Throughout her career, Thurtle was a tireless advocate for working-class women having free access to information on abortion, pressing the Labour Party on this, saying it made nonsense of their supposed commitment to sexual equality.

In 1936, Thurtle became one of the earliest members of the Abortion Law Reform Association (ALRA), and served as a vice-president until her retirement in 1962.

===Birkett Committee dissenting report===
Thurtle's most significant contribution to the cause of abortion rights reform was as a member of the Birkett Committee, an interdepartmental committee on abortion and maternal mortality which sat from 1937 to 1939 under the chairmanship of Sir Norman Birkett. Thurtle was the only member of the committee openly supportive of abortion law reform. The report acknowledged that abortion law was frequently and "freely disregarded" for valid reasons, and that backstreet abortions were extremely common, noting that "between 110,000 and 150,000 abortions were carried out annually, 40% of these were criminally induced". The committee majority treated abortion as a medical and legal problem and overlooked the underlying cause, fertility control. It opposed the legalisation of abortion on the grounds that it posed "danger to life and health" and risked being a "temptation to loose and immoral conduct", proposing adjustments to the law to ensure that medical partitioners were acting legally when they undertook an abortion following a medical consultation which determined that the woman's life was in danger, but recommending greater restrictions on abortifacients to prevent self-medication.

Thurtle publicly dissented the committee's conclusions and issued an influential minority report which approached the issue from a fertility standpoint.

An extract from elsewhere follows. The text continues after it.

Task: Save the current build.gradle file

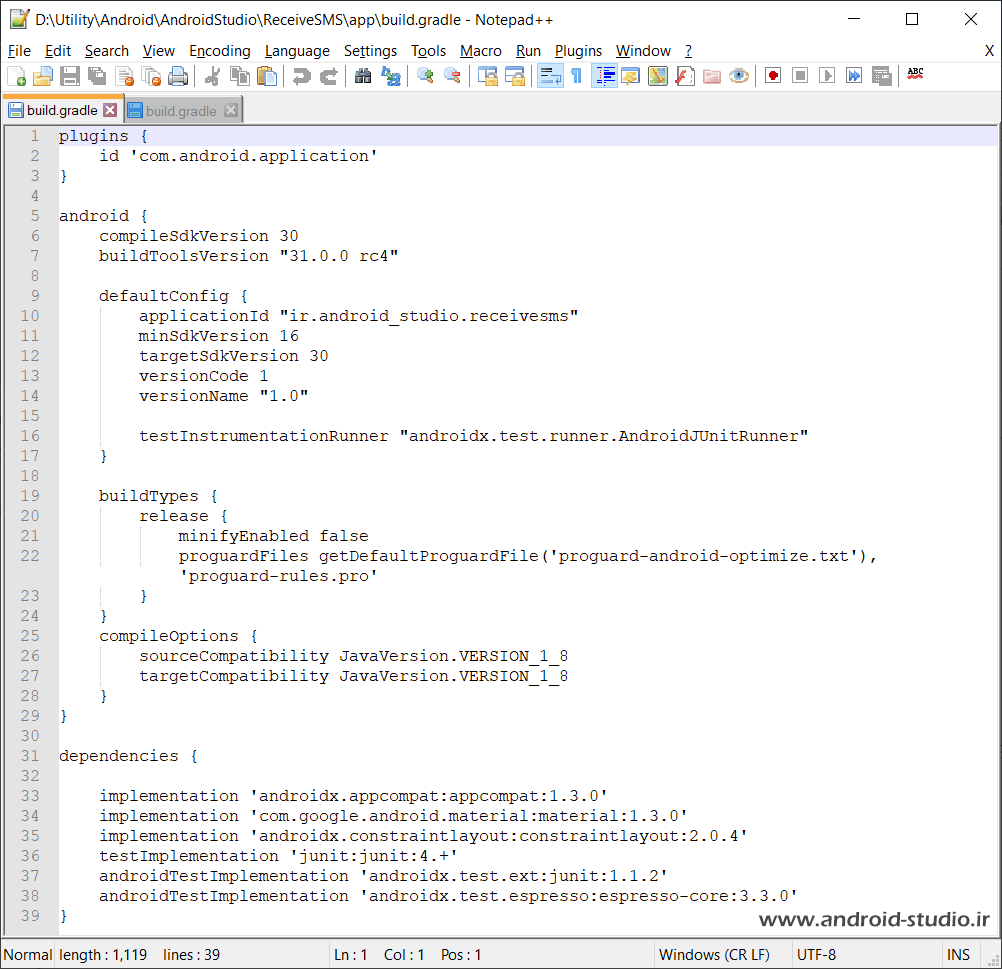Action: (x=70, y=74)
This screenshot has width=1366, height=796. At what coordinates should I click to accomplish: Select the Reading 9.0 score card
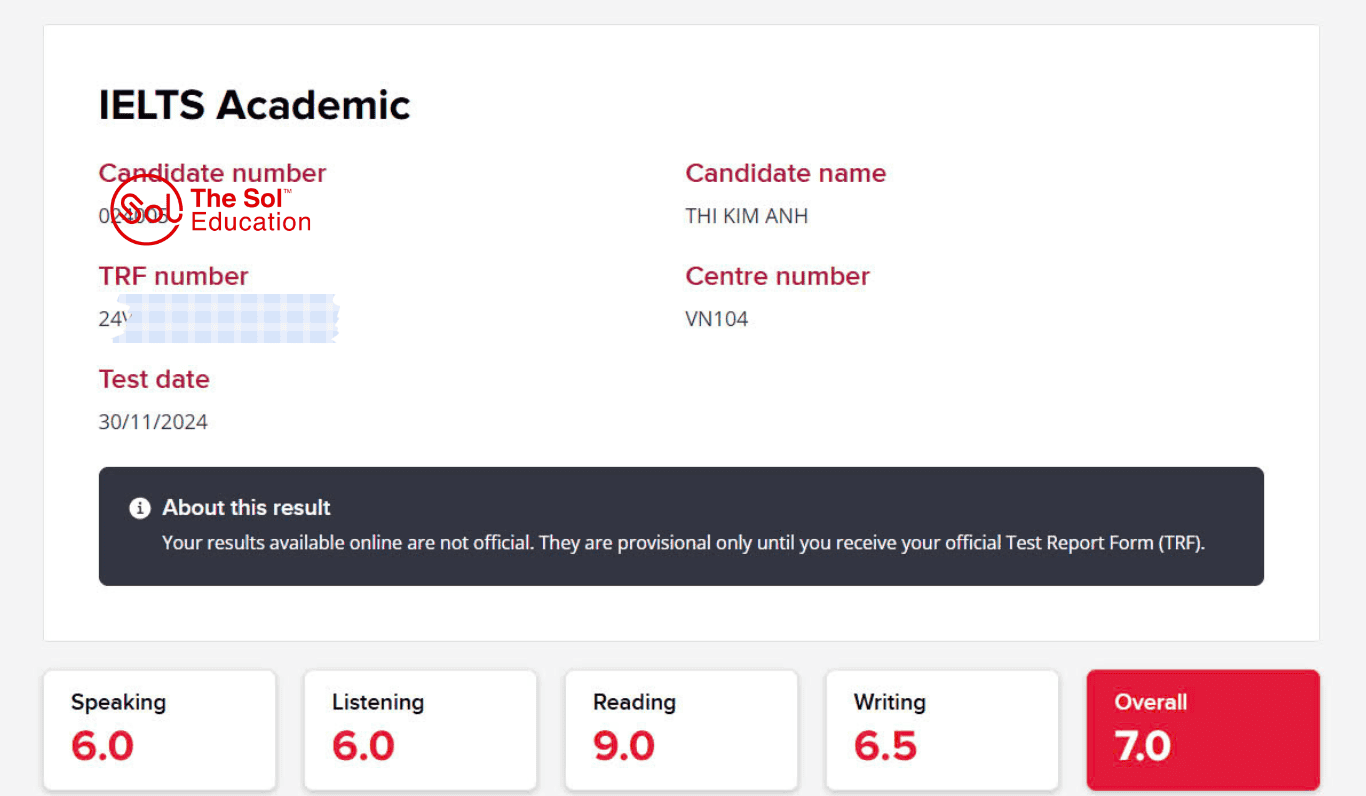coord(681,730)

Thurtle stated that the primary cause of abortion was a "high degree of fertility", a "stark reality" facing all fertile women, and argued that because many married women would face pregnancy every one or two years until their menopause, withholding access to fertility advice and birth control was "a form of class discrimination and penalisation", particularly as maternal death rates rose rapidly after the fifth child. Thurtle's report asserted that abortion was not riskier than childbirth or amateur operations, a view the British Medical Association agreed with – evidence from 95 practitioners provided to the committee by Arthur Leyland Robinson concluded that "setting aside all sentimental and ethical objections, legalised abortion ... would not produce any ... disadvantages and dangers inseparable from operations for the interruption of pregnancy". Based on this, the minority report proposed the creation of local authority birth control clinics and the legalisation of abortion in various circumstances where the woman's life was not in immediate danger: for women who had already had four pregnancies, on eugenical grounds, and in cases of sexual crime, such as rape.

Thurtle's report was praised by the National Council for Equal Citizenship and the ARLA, but otherwise her proposals for "voluntary abortion" (under restrictive criteria, such as four prior pregnancies) received little contemporary support. The limited recommendations of the committee majority were also not implemented, ostensibly due to the outbreak of the Second World War, although the classification of both reports as "non-parliamentary" likely indicated that the government had never intended to enact legislation.

==Personal life==
In 1912, she married Ernest Thurtle (later MP for Shoreditch). They had two children, a son, Peter, and a daughter, Helen.

==Legacy==
London's Shoreditch Park contains a memorial garden in her name, laid out in about 1970, and close to the Pitfield Street/Mintern Street entrance.